■ About this exercise ■
Begin at the line below that contains "This screenshot has height=722, width=1024." and write out every line from there to the end of the entries, exactly.

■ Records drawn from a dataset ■
=-=-=-=-=
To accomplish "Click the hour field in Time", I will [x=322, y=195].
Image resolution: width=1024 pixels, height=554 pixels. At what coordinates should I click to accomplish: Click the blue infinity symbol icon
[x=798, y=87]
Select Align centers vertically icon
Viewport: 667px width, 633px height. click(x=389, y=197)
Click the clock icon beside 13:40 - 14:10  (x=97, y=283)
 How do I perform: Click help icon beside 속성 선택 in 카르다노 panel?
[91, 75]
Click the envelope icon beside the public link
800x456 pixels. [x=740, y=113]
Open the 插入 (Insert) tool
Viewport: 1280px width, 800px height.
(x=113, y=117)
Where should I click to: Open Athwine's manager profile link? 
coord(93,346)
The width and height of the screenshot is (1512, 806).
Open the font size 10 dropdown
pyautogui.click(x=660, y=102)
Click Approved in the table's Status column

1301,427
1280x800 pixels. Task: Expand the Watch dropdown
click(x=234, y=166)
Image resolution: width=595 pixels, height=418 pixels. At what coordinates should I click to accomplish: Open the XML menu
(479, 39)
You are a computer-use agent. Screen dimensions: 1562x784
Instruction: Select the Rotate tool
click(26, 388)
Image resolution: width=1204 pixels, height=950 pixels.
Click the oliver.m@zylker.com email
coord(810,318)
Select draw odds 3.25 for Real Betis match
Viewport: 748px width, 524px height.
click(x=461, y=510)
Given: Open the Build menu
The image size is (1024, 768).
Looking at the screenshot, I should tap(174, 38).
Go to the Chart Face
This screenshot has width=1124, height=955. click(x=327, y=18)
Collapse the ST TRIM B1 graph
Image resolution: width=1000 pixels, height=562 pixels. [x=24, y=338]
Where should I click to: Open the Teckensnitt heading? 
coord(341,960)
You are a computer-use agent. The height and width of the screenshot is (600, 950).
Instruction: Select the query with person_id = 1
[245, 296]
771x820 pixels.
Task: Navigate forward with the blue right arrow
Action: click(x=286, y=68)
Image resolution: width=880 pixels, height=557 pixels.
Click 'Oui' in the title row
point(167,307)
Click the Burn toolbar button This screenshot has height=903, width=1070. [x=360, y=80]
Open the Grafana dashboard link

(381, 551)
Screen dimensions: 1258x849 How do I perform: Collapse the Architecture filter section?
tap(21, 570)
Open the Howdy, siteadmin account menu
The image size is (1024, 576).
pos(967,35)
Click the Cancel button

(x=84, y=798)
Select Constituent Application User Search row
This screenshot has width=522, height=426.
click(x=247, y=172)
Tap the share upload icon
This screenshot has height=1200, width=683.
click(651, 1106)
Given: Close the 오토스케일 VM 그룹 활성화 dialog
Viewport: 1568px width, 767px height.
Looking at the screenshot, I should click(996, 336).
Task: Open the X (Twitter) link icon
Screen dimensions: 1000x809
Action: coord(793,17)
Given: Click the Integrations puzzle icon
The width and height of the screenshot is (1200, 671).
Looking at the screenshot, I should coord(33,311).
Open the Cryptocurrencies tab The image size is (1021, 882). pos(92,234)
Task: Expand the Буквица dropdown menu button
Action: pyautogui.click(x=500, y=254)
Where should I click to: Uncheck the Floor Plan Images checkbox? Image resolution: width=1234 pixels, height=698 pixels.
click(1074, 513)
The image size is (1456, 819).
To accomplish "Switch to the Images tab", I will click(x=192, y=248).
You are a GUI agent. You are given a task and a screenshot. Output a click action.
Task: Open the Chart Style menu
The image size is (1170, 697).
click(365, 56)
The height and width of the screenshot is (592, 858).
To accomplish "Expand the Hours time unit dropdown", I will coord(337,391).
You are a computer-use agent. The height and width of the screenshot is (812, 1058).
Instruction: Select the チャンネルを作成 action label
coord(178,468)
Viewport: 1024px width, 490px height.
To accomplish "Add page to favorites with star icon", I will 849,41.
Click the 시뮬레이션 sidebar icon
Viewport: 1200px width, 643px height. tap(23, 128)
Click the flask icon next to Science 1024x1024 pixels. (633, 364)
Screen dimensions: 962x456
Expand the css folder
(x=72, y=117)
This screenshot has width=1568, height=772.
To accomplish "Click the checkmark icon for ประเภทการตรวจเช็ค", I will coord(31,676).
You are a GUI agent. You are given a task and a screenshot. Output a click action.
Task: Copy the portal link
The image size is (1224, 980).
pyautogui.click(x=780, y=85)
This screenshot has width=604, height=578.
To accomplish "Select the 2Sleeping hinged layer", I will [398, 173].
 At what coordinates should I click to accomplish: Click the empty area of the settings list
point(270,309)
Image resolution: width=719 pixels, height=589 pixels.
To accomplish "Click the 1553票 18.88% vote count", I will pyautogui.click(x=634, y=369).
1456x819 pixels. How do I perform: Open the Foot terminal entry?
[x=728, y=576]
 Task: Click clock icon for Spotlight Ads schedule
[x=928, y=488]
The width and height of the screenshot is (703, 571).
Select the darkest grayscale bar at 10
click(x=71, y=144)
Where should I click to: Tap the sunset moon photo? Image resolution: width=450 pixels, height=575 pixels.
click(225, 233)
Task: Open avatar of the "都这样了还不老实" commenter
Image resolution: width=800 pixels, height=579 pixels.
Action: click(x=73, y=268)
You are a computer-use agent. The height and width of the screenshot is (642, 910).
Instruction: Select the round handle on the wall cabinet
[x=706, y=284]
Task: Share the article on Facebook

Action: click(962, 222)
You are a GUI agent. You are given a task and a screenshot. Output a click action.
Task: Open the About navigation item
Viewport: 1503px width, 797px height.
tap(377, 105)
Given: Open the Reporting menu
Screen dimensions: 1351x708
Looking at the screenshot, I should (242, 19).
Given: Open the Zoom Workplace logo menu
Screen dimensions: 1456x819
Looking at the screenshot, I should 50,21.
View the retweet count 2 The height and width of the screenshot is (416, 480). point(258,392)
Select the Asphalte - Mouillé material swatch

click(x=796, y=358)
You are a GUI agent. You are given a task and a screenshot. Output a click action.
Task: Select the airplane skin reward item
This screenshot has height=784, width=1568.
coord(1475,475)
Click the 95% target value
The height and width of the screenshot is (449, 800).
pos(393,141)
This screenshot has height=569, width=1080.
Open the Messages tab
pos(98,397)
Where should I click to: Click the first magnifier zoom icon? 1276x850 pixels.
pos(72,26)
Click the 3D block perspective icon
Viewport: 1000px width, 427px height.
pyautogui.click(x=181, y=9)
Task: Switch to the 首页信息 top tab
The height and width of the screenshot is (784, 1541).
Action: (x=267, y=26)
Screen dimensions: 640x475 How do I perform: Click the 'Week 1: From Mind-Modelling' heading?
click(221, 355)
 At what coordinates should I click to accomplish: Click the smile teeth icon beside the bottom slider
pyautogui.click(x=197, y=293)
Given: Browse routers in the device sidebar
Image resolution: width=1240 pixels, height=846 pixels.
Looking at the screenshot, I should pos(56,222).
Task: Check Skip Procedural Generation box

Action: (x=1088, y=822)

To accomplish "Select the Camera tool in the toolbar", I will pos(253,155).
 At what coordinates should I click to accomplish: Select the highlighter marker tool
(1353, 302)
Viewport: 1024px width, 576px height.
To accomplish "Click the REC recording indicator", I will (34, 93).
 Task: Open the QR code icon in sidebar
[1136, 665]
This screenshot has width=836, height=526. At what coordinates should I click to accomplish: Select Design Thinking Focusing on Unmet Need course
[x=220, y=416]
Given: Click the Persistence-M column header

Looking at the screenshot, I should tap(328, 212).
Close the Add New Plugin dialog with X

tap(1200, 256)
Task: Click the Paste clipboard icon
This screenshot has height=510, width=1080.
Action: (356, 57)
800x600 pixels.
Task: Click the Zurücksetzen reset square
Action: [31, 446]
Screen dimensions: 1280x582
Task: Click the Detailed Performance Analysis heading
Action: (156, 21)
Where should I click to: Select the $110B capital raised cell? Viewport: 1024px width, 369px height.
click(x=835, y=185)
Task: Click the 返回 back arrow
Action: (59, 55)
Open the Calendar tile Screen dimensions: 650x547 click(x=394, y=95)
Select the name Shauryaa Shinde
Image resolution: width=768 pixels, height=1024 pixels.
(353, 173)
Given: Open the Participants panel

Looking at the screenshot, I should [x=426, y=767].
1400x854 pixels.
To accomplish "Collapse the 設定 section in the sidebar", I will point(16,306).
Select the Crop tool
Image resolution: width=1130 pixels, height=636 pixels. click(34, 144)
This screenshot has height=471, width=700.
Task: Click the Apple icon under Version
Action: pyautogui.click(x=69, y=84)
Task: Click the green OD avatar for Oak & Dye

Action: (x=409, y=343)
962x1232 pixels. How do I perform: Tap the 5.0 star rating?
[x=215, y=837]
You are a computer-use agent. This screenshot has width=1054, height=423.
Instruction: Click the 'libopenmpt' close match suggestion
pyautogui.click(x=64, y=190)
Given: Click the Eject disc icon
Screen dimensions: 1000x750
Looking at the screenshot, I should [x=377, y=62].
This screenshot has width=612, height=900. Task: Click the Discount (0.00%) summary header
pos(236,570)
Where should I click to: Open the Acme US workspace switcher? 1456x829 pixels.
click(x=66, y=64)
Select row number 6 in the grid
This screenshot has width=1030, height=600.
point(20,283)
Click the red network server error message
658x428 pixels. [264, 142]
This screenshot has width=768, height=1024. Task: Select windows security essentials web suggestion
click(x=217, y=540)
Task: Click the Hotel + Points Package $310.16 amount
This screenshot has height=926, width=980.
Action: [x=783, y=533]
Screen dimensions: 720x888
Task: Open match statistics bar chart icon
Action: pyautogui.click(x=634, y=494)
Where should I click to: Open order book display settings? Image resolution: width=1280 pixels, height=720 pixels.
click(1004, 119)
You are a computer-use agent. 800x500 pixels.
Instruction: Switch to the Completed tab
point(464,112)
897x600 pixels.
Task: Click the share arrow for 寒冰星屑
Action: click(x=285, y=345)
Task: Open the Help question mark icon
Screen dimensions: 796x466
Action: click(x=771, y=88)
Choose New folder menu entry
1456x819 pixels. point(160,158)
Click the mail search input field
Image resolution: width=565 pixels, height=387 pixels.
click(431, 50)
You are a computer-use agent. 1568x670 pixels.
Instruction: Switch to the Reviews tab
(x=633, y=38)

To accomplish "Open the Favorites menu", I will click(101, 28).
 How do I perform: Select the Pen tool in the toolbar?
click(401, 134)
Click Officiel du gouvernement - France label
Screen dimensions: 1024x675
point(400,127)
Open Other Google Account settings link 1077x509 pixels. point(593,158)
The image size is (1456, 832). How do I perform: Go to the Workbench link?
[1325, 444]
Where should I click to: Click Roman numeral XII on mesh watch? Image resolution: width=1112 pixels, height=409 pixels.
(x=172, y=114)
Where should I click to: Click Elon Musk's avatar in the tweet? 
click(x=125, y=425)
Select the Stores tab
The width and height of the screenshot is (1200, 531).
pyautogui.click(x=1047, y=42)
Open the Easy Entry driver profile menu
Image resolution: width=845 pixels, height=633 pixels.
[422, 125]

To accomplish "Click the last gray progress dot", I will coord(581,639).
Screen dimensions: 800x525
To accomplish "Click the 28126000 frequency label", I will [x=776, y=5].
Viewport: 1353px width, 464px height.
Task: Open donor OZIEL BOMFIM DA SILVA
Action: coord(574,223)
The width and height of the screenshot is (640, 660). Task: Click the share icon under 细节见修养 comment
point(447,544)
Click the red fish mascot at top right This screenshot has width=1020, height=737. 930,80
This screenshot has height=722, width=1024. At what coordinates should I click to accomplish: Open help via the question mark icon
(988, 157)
=-=-=-=-=
■ Final answer ■
This screenshot has height=722, width=1024. At what coordinates should I click to accomplish: Open help via the question mark icon
(988, 157)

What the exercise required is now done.